Re: Patch: Global Unique Index - Mailing list pgsql-hackers
From | Cary Huang |
---|---|
Subject | Re: Patch: Global Unique Index |
Date | |
Msg-id | 184a69cad00.d1c5dca03015829.3476870657827543418@highgo.ca Whole thread Raw |
In response to | Re: Patch: Global Unique Index (Simon Riggs <simon.riggs@enterprisedb.com>) |
List | pgsql-hackers |
Hi Simon
Thank you so much for sharing these valuable comments and concerns to our work. We understand there is a lot of TODOs left to be done to move forward with this in a serious matter. Your comments have been very helpful and we are very grateful.
> You don't seem to mention that this would require a uniqueness check
> on each partition. Is that correct? This would result in O(N) cost of
> uniqueness checks, severely limiting load speed. I notice you don't
> offer any benchmarks on load speed or the overhead associated with
> this, which is not good if you want to be taken seriously, but at
> least it is recoverable.
Yes, during INSERT and UPDATE, the uniqueness check happens on every partition including the current one. This introduces extra look-up costs and will limit the speed significantly especially when there is a large number of partitions. This is one drawback of global unique index that needs to be optimized / improved.
In fact, all other operations such as CREATE and ATTACH that involve global uniqueness check will have certain degree of performance loss as well. See benchmark figures below.
> (It might be necessary to specify some partitions as READ ONLY, to
> allow us to record their min/max values for the indexed cols, allowing
> us to do this more quickly.)
Thank you so much for this great suggestion, If there were an indication that some partitions have become READ ONLY, record the min/max values of their global unique indexed columns to these partitions, then we might be able to skip these partitions for uniqueness checking if the value is out of the range (min/max)? Did we understand it correctly? Could you help elaborate more?

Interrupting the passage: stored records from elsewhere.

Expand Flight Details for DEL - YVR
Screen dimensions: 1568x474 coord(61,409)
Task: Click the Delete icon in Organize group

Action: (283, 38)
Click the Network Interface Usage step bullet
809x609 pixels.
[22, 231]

>> 1. Global unique index is supported only on btree index type
>
> Why? Surely any index type that supports uniqueness is good.

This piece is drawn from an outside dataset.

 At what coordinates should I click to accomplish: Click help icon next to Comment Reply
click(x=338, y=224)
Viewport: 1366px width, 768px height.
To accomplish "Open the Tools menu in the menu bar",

Yes, we can definitely have the same support for other index types that support UNIQUE.
>> - Not-supported Features -
>> 1. Global uniqueness check with Sub partition tables is not yet supported as we do not have immediate use case and it may involve major change in current implementation
>
> Hmm, sounds like a problem. Arranging the calls recursively should work.

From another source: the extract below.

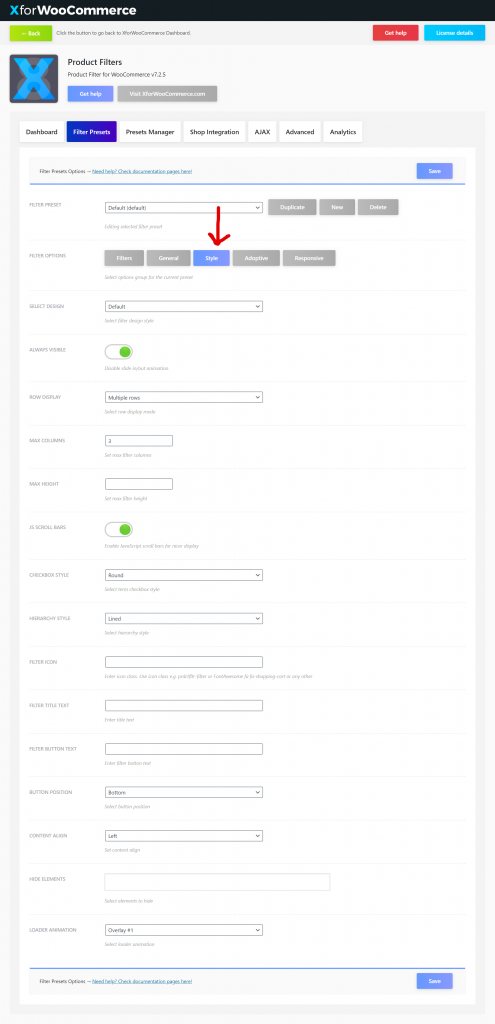Open the Shop Integration tab
Screen dimensions: 495x1024
(x=214, y=132)
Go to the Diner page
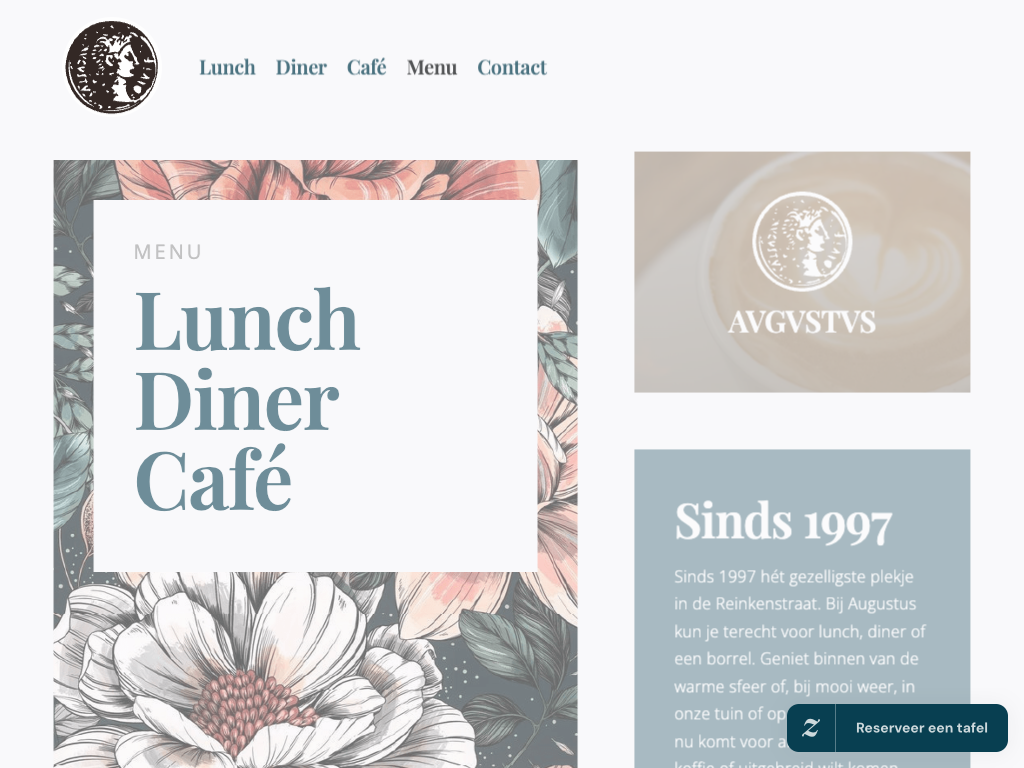 pos(301,67)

Yes, it is a matter of rearranging the recursive calls to correctly find out all "leaves" partitions to be considered for global uniqueness check. So far, only the partitions in the first layer is considered.
> My feeling is that performance on this will suck so badly that we must
> warn people away from it, and tell people if they want this, create
> the index at the start and let it load.
Yes, to support global unique index, extra logic needs to be run to ensure uniqueness and especially during INSERT and ATTACH where it needs to look up all involved partitions. We have a benchmark figures attached below.
This is also the reason that "global" syntax is required so people know they really want to have this feature. To help users better understand the potential performance drawbacks, should we add a warning in the documentation?
> Hopefully CREATE INDEX CONCURRENTLY still works.
Yes, we verified this global unique index approach on Postgres 14.5 with a community CREATE INDEX CONCURRENTLY patch on partitioned table.
> Let's see some benchmarks on this also please.
Here is a simple 'timing' comparison between regular and global unique index on a partitioned table having 6 partitions.
global unique index:
-> 156,285ms to insert 6 million records (1 million on each partition)
-> 6,592ms to delete all 6 million records
-> 3,957ms to create global unique index with 6 million records pre-inserted
-> 3,650ms to attach a new partition with 1 million records pre-inserted
-> 17ms to detach a partition with 1 million records in it
regular unique index:
-> 26,007ms to insert 6 million records (1 million on each partition)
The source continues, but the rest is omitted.